Word for word, restate every line of the listing that follows.
________
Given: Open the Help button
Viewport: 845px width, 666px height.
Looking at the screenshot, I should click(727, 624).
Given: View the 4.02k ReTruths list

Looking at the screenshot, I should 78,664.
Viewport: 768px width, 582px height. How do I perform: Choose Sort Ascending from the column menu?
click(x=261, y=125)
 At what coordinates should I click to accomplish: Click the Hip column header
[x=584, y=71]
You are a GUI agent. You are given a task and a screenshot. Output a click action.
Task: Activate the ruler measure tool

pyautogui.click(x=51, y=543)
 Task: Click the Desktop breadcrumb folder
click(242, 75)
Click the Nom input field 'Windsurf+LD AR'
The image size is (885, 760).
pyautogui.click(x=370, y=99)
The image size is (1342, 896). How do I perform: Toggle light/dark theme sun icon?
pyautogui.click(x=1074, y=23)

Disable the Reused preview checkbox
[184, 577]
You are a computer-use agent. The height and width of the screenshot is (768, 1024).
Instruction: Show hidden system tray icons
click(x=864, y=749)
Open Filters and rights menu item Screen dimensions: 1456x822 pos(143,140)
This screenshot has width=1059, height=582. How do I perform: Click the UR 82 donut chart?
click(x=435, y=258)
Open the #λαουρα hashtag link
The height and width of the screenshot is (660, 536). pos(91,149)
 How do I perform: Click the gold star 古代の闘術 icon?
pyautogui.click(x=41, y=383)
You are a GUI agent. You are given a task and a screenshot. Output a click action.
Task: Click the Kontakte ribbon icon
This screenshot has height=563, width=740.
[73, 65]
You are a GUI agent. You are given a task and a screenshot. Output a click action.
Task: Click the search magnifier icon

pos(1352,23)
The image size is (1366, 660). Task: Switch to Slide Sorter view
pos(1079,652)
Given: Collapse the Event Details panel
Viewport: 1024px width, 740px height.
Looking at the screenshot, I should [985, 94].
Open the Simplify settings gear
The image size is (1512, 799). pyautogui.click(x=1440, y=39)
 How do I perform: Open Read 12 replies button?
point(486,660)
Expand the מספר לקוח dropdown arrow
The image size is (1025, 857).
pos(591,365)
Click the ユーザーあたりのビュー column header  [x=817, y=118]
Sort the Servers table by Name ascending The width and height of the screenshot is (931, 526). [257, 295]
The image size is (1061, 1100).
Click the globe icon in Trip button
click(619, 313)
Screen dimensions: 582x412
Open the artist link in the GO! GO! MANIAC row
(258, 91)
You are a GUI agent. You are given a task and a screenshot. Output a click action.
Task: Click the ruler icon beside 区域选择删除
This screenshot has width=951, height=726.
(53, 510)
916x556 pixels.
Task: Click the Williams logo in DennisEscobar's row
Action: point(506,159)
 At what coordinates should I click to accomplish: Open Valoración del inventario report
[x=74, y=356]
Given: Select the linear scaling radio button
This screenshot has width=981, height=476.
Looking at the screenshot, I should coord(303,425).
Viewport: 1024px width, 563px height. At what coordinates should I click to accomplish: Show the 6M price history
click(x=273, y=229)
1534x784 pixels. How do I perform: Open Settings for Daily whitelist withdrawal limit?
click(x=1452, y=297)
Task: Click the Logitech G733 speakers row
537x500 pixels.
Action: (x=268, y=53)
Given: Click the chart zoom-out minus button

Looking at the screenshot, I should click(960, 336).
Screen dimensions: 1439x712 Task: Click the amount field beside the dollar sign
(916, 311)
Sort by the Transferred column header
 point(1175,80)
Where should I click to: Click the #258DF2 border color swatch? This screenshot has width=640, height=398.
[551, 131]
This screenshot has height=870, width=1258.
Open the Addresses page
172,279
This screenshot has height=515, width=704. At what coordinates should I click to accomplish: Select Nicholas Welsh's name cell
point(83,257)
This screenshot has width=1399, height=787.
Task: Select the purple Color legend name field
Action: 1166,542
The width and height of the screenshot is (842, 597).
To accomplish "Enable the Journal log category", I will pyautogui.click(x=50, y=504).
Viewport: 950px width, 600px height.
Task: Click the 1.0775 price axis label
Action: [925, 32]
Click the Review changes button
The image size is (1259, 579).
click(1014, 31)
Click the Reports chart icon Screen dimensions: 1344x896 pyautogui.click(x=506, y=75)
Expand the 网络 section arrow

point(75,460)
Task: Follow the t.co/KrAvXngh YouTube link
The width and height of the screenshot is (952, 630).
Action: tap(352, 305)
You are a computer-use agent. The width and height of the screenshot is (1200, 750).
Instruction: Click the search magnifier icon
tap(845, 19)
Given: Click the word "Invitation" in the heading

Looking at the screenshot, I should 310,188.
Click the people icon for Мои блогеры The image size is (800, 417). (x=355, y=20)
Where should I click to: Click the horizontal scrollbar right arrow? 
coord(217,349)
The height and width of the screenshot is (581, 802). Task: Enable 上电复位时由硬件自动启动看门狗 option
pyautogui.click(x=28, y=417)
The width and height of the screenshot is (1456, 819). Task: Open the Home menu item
________
§ Answer box
Given: Open the Help button
Viewport: 845px width, 666px height.
Looking at the screenshot, I should click(727, 624).
Given: View the 4.02k ReTruths list

Looking at the screenshot, I should 78,664.
Viewport: 768px width, 582px height. How do I perform: Choose Sort Ascending from the column menu?
click(x=261, y=125)
 At what coordinates should I click to accomplish: Click the Hip column header
[x=584, y=71]
You are a GUI agent. You are given a task and a screenshot. Output a click action.
Task: Activate the ruler measure tool

pyautogui.click(x=51, y=543)
 Task: Click the Desktop breadcrumb folder
click(242, 75)
Click the Nom input field 'Windsurf+LD AR'
The image size is (885, 760).
pyautogui.click(x=370, y=99)
The image size is (1342, 896). How do I perform: Toggle light/dark theme sun icon?
pyautogui.click(x=1074, y=23)

Disable the Reused preview checkbox
[184, 577]
You are a computer-use agent. The height and width of the screenshot is (768, 1024).
Instruction: Show hidden system tray icons
click(x=864, y=749)
Open Filters and rights menu item Screen dimensions: 1456x822 pos(143,140)
This screenshot has width=1059, height=582. How do I perform: Click the UR 82 donut chart?
click(x=435, y=258)
Open the #λαουρα hashtag link
The height and width of the screenshot is (660, 536). pos(91,149)
 How do I perform: Click the gold star 古代の闘術 icon?
pyautogui.click(x=41, y=383)
You are a GUI agent. You are given a task and a screenshot. Output a click action.
Task: Click the Kontakte ribbon icon
This screenshot has height=563, width=740.
[73, 65]
You are a GUI agent. You are given a task and a screenshot. Output a click action.
Task: Click the search magnifier icon

pos(1352,23)
The image size is (1366, 660). Task: Switch to Slide Sorter view
pos(1079,652)
Given: Collapse the Event Details panel
Viewport: 1024px width, 740px height.
Looking at the screenshot, I should [985, 94].
Open the Simplify settings gear
The image size is (1512, 799). pyautogui.click(x=1440, y=39)
 How do I perform: Open Read 12 replies button?
point(486,660)
Expand the מספר לקוח dropdown arrow
The image size is (1025, 857).
pos(591,365)
Click the ユーザーあたりのビュー column header  [x=817, y=118]
Sort the Servers table by Name ascending The width and height of the screenshot is (931, 526). [257, 295]
The image size is (1061, 1100).
Click the globe icon in Trip button
click(619, 313)
Screen dimensions: 582x412
Open the artist link in the GO! GO! MANIAC row
(258, 91)
You are a GUI agent. You are given a task and a screenshot. Output a click action.
Task: Click the ruler icon beside 区域选择删除
This screenshot has width=951, height=726.
(53, 510)
916x556 pixels.
Task: Click the Williams logo in DennisEscobar's row
Action: point(506,159)
 At what coordinates should I click to accomplish: Open Valoración del inventario report
[x=74, y=356]
Given: Select the linear scaling radio button
This screenshot has width=981, height=476.
Looking at the screenshot, I should coord(303,425).
Viewport: 1024px width, 563px height. At what coordinates should I click to accomplish: Show the 6M price history
click(x=273, y=229)
1534x784 pixels. How do I perform: Open Settings for Daily whitelist withdrawal limit?
click(x=1452, y=297)
Task: Click the Logitech G733 speakers row
537x500 pixels.
Action: (x=268, y=53)
Given: Click the chart zoom-out minus button

Looking at the screenshot, I should click(960, 336).
Screen dimensions: 1439x712 Task: Click the amount field beside the dollar sign
(916, 311)
Sort by the Transferred column header
 point(1175,80)
Where should I click to: Click the #258DF2 border color swatch? This screenshot has width=640, height=398.
[551, 131]
This screenshot has height=870, width=1258.
Open the Addresses page
172,279
This screenshot has height=515, width=704. At what coordinates should I click to accomplish: Select Nicholas Welsh's name cell
point(83,257)
This screenshot has width=1399, height=787.
Task: Select the purple Color legend name field
Action: 1166,542
The width and height of the screenshot is (842, 597).
To accomplish "Enable the Journal log category", I will pyautogui.click(x=50, y=504).
Viewport: 950px width, 600px height.
Task: Click the 1.0775 price axis label
Action: [925, 32]
Click the Review changes button
The image size is (1259, 579).
click(1014, 31)
Click the Reports chart icon Screen dimensions: 1344x896 pyautogui.click(x=506, y=75)
Expand the 网络 section arrow

point(75,460)
Task: Follow the t.co/KrAvXngh YouTube link
The width and height of the screenshot is (952, 630).
Action: tap(352, 305)
You are a computer-use agent. The width and height of the screenshot is (1200, 750).
Instruction: Click the search magnifier icon
tap(845, 19)
Given: Click the word "Invitation" in the heading

Looking at the screenshot, I should 310,188.
Click the people icon for Мои блогеры The image size is (800, 417). (x=355, y=20)
Where should I click to: Click the horizontal scrollbar right arrow? 
coord(217,349)
The height and width of the screenshot is (581, 802). Task: Enable 上电复位时由硬件自动启动看门狗 option
pyautogui.click(x=28, y=417)
The width and height of the screenshot is (1456, 819). Task: Open the Home menu item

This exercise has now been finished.